Et pourtant il existe déjà une jurisprudence sur ce sujet : dans son ordonnance du 23 octobre 2007, statuant sur les recours formés le 22 octobre 2007 par le procureur de la République de Rennes contre les ordonnances du juge des libertés et de la détention de Rennes du 19 octobre 2007 refusant de prolonger la rétention de M. et Mme B-O. pour une durée de quinze jours, le délégué du premier président de la cour d’appel de Rennes a retenu : « Considérant que, même s’il dispose d’un espace réservé à « l’accueil » des familles, le centre de rétention reste un lieu où sont détenus des étrangers, en vue de leur éloignement du territoire français, pour une durée pouvant atteindre trente-deux jours ; que dans le cas particulier de l’espèce, le fait de maintenir, dans un tel lieu, une jeune mère de famille, son mari et leur bébé âgé de trois semaines constitue un traitement inhumain au sens de l’article 3 de la Convention européenne des droits de l’Homme en raison, d’une part, des conditions de vie anormales imposées à ce très jeune enfant, quasiment dès sa naissance, et d’autre part, de la grande souffrance, morale ou psychique, infligée à la mère et au père par cet enfermement avec le nourrisson, souffrance qui par sa nature, son importance et sa durée (la prolongation de la rétention sollicitée par le préfet étant de quinze jours), dépasse le seuil de gravité requis par le texte précité, et qui, en outre, est manifestement disproportionné au but poursuivi, c'est-à-dire la reconduite à la frontière des époux B-O. ».

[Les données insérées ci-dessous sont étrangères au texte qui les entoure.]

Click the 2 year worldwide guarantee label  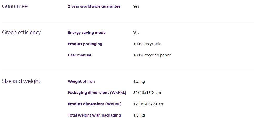coord(94,7)
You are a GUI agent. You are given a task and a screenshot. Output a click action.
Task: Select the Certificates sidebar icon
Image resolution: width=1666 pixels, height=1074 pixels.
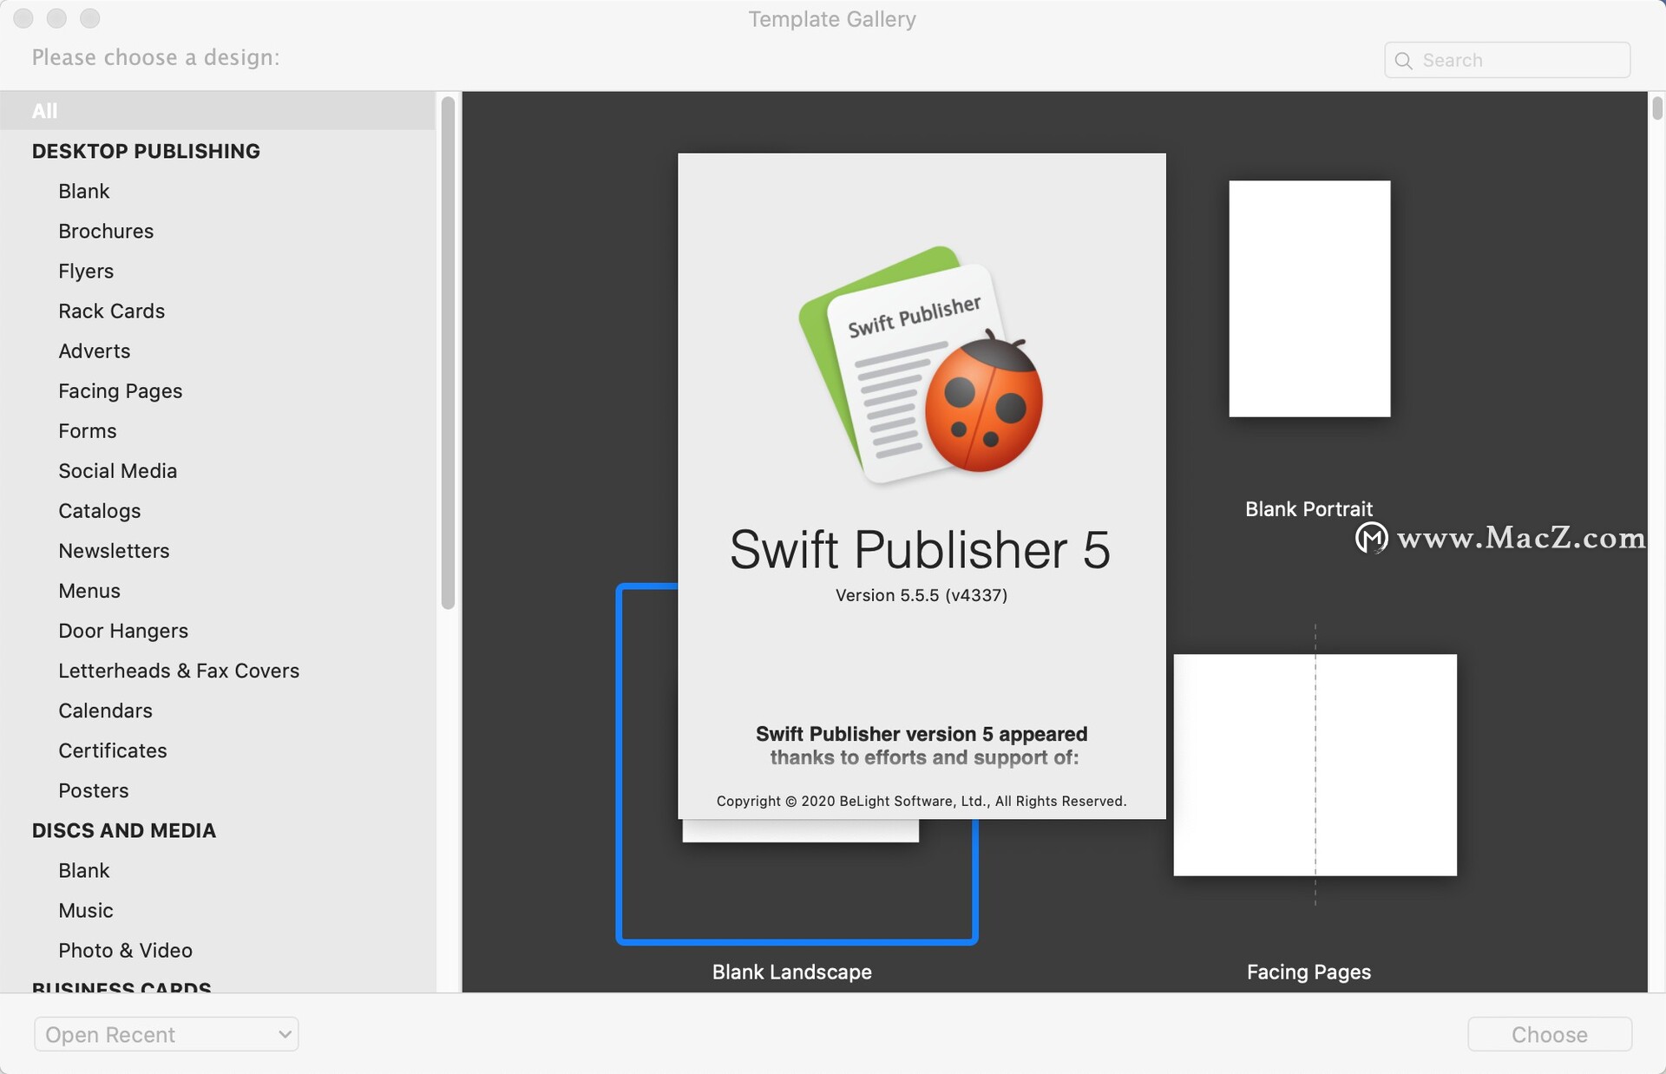pos(112,750)
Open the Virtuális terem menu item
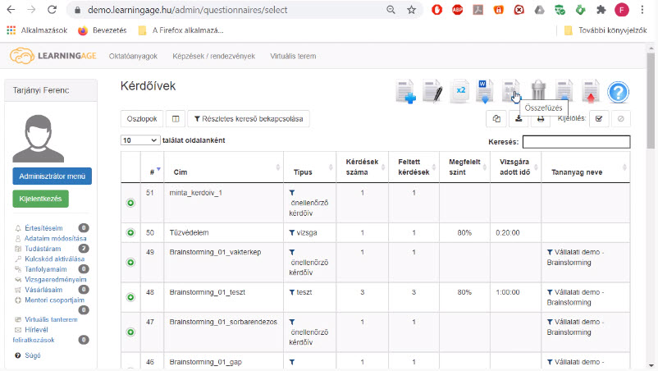This screenshot has height=371, width=658. [293, 57]
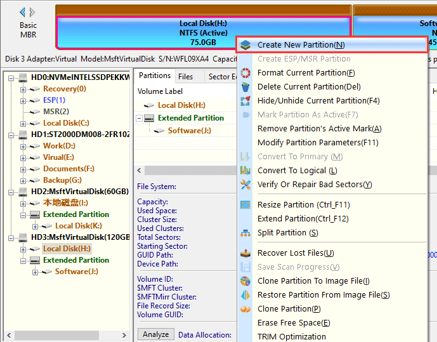Screen dimensions: 437x342
Task: Click the Convert To Logical icon
Action: (x=245, y=171)
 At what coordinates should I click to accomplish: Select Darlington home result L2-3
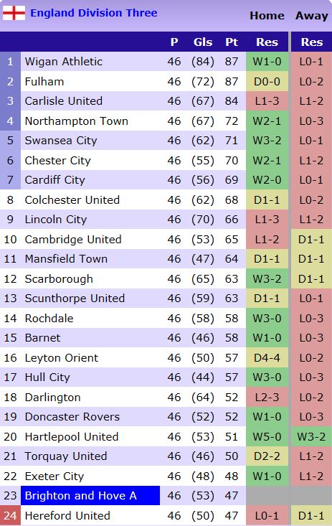click(267, 397)
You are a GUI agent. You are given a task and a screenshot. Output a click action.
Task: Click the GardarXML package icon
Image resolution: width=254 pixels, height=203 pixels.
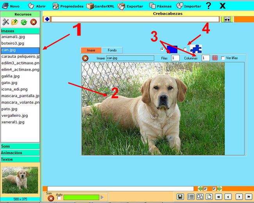click(x=90, y=6)
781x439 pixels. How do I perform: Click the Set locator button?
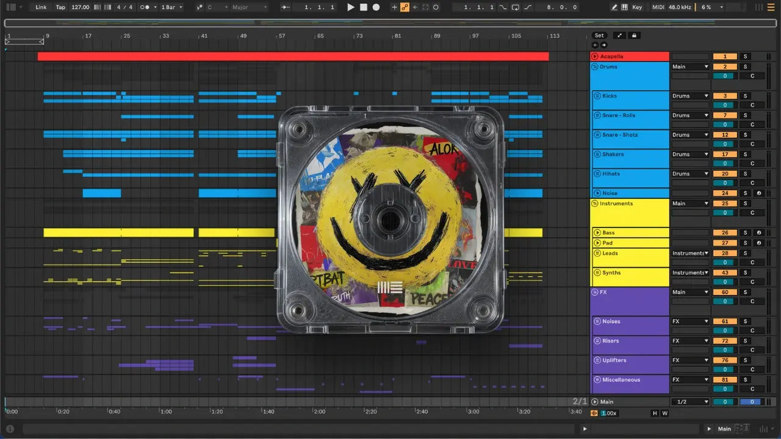tap(599, 35)
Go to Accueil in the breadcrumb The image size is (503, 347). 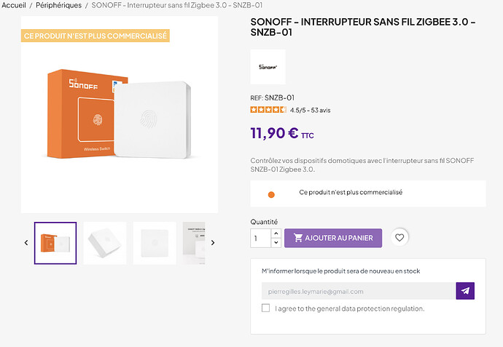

Complément (4 mai): Le juge des libertés et de la détention (JLD) a ordonné la libération de la famille B. ce matin. Il a considéré que la procédure ayant conduit à l'interpellation de la famille mercredi à son domicile de Gray (Haute-Saône)
devait "être considérée comme irrégulière". L'avocat de la famille avait rappelé au cours de l'audience qu'entre dix et quinze gendarmes étaient intervenus mercredi peu après 6H. Ils avaient frappé violemment à la porte du domicile, selon l'avocat, avaient fait dévisser la serrure et n'avaient laissé que très peu de temps à la famille pour réunir ses affaires avant de la conduire à la gendarmerie puis au centre de rétention de Nîmes. Il avait aussi dénoncé un procès-verbal de la gendarmerie "édulcoré" qui ne rendait pas compte, selon lui, des conditions exactes de l'intervention.


Trois enfants de 8 et 14 ans en rétention à Rennes


Deux mères de familles ont fui le Daghestan, où elles vivaient avec leurs maris tchétchènes soupçonnés d'être liés aux terroristes wahhabistes. Elles avaient été arrêtées, interrogées et violemment battues par la police puis, de retour à la maison, par leurs maris, semble-t-il pour n'avoir pas caché des armes et des documents. Elles ont gagné la Pologne avec leurs enfants, des jumeaux de 14 ans et une fillette de 8 ans. Là, parquées dans un camp de réfugiés, elles n'ont pu déposer une demande d'asile. En outre, elles ont été menacées de graves représailles par des wahhabistes qui y font régner la peur. Elles ont donc quitté la Pologne pour demander la protection de la France.


Le préfet du Maine et Loire a refusé de les laisser déposer une demande d'asile et les a mises en rétention pour les renvoyer en Pologne, pays par lequel elles sont entrées en Europe, comme le stipule le règlement européen Dublin II. Mais le taux d’acceptation des demandes d’asile des tchétchènes y est dérisoire. Cet enfermement est donc une première étape vers une probable expulsion vers la Tchétchénie. Tous vont très mal. Les enfants sont mutiques et ne s’alimentent pas.